First, the first step, the parameter estimate:

Then, the second step, Category:

Therefore, the classifier classifies the test document into the C = China class because the d5 of the positive Chinese appears 3 times more than the inverse of the Japan and Tokyo weights.

Second, based on the parallel implementation of Mr

In two stages, the first is to train to get the classifier, then the prediction.

File input format: Each line represents a text in the format: Category name + file name + text content

2.1 Training Stages

The training phase calculates two probabilities: [1] a priori probability for each category [2] each term (word) has a conditional probability in each category.

The polynomial model is used to calculate the conditional probability.

Here are two job completion, pseudo code as follows:

These two pieces of code from Dongxicheng's blog, the original address http://dongxicheng.org/data-mining/naive-bayes-in-hadoop/

2.2 Test phase

Load the data from the training phase into memory, calculate the probability of the document in each category, and find the category with the greatest probability.

Three, Mr Analysis

Test data: Sogou Lab Http://www.sogou.com/labs/resources.html?v=1

The first step here is to turn all the documents into the desired text format, where one line represents a piece of news.

Training set: 75,000 news; test set: 5,000 news

The accuracy of the final measurement was 82%.

Reference: Dongxicheng http://dongxicheng.org/data-mining/naive-bayes-in-hadoop/

Simandou XIAOP

Source: http://www.cnblogs.com/panweishadow/

For non-commercial purposes, you are free to reprint, but please retain the original author information and article link URL.

Implementation and analysis of naive Bayesian algorithm based on MapReduce

Contact Us

The content source of this page is from Internet, which doesn't represent Alibaba Cloud's opinion; products and services mentioned on that page don't have any relationship with Alibaba Cloud.
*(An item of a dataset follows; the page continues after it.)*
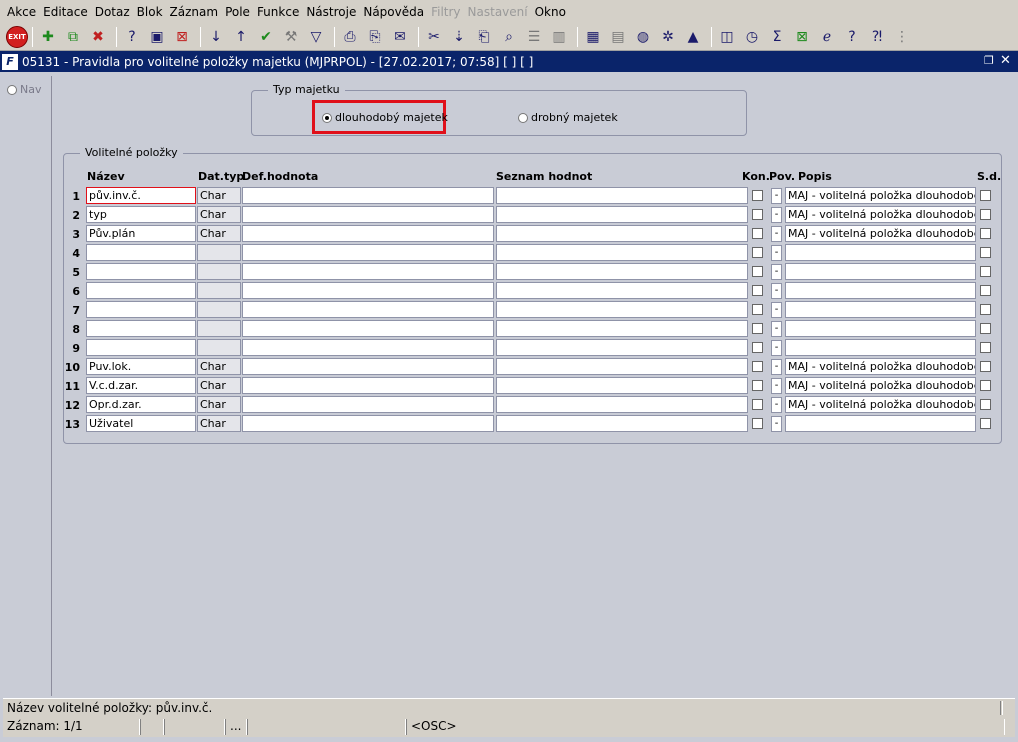 The height and width of the screenshot is (742, 1018). What do you see at coordinates (693, 37) in the screenshot?
I see `up-icon: ▲` at bounding box center [693, 37].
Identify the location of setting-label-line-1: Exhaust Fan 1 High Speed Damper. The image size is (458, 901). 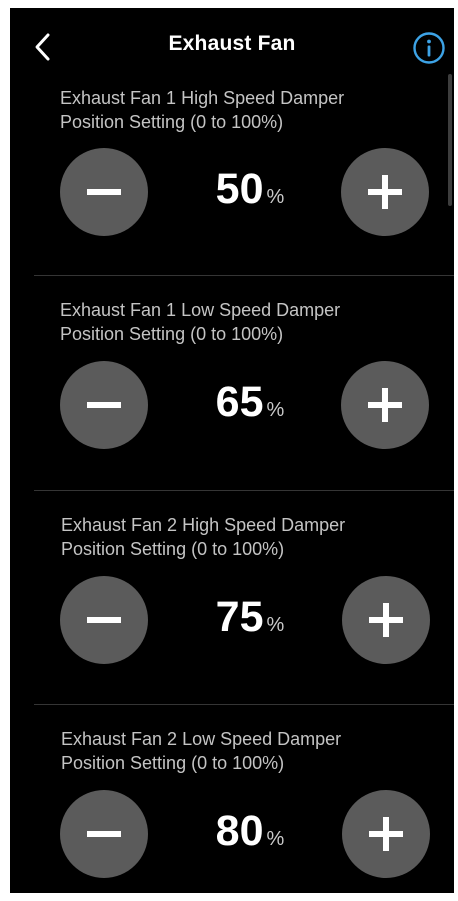
(202, 98).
If the content of the page makes you feel confusing, please write us an email, we will handle the problem within 5 days after receiving your email.
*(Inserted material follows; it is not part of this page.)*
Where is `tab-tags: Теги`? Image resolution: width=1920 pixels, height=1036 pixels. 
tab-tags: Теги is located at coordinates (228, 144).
If you find any instances of plagiarism from the community, please send an email to: info-contact@alibabacloud.com and provide relevant evidence. A staff member will contact you within 5 working days.

A Free Trial That Lets You Build Big!

Start building with 50+ products and up to 12 months usage for Elastic Compute Service

  • Sales Support

    1 on 1 presale consultation

  • After-Sales Support

    24/7 Technical Support 6 Free Tickets per Quarter Faster Response

  • Alibaba Cloud offers highly flexible support services tailored to meet your exact needs.